LegalCrystal Citation
SubjectProperty
CourtKolkata
Decided On
Reported inAIR1927Cal247
AppellantHar Kumar De
RespondentJagat Bandhu De
Cases ReferredBishun Singh v. A.W.N. Wyatt
Excerpt:
- .....the case of mohini mohan misser v. surendra narayan singh [1914] 42 cal. 550 for holding that the present action for damages is not maintainable.5. the plaintiff appeals against that decision and the point that has been argued before us is that, according to the authorities of this court, such a suit is maintainable. we have now to consider the question with reference to the cases that have been decided in this court. there cannot be any doubt whatever that as a general rule an action does not lie for damages against a person for bringing a civil action, however malicious and unfounded it may be. the reason is this that the defendant is amply compensated in the costs awarded by the court and the court has the authority to mould its decree for costs according to the circumstances of the.....
Judgment:

B.B. Ghose, J.

1. This appeal raises a short question, but with regard to which there seems to be a good deal of controversy.

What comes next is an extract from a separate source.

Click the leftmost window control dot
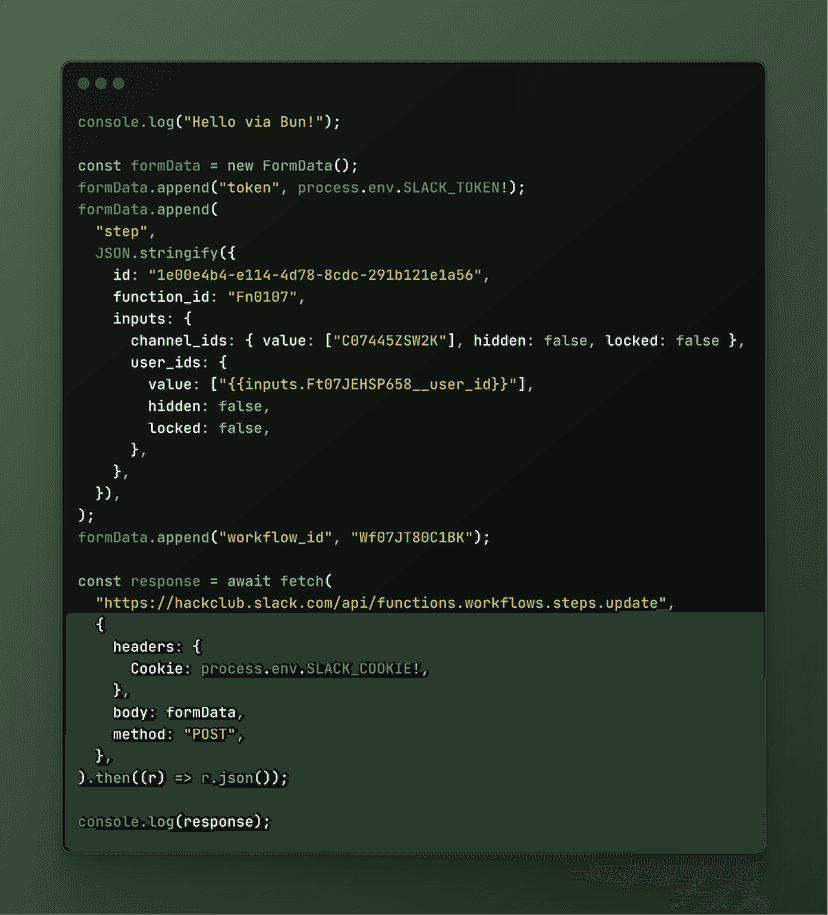828x915 pixels. point(84,83)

2. The plaintiff brought the suit for damages against the defendant for obtaining an order of temporary injunction wrongfully on insufficient grounds, by reason of which the plaintiff had suffered damages, inasmuch as he had to pay compensation to a third person on account of breach of a contract for erecting a hut. The defendant had brought a suit for possession of a certain property and, in the course of the suit, he had obtained a temporary injunction restraining the present plaintiff from going on with the building operation on the disputed land. The suit was decided in favour of the present plaintiff and thereupon the injunction was dissolved.

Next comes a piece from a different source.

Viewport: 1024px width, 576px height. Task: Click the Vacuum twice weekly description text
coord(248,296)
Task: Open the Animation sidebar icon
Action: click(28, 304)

3. It is unnecessary for me to state in detail all the facts alleged, having regard to the order that we propose to make in this case.

4. The trial Court passed a decree in favour of the plaintiff. On appeal by the defendant, the suit has been dismissed by the Subordinate Judge on the ground that such a suit as this is not maintainable. He relied on the authority of the case of Mohini Mohan Misser v. Surendra Narayan Singh [1914] 42 Cal. 550 for holding that the present action for damages is not maintainable.

5. The plaintiff appeals against that decision and the point that has been argued before us is that, according to the authorities of this Court, such a suit is maintainable. We have now to consider the question with reference to the cases that have been decided in this Court. There cannot be any doubt whatever that as a general rule an action does not lie for damages against a person for bringing a civil action, however malicious and unfounded it may be. The reason is this that the defendant is amply compensated in the costs awarded by the Court and the Court has the authority to mould its decree for costs according to the circumstances of the case.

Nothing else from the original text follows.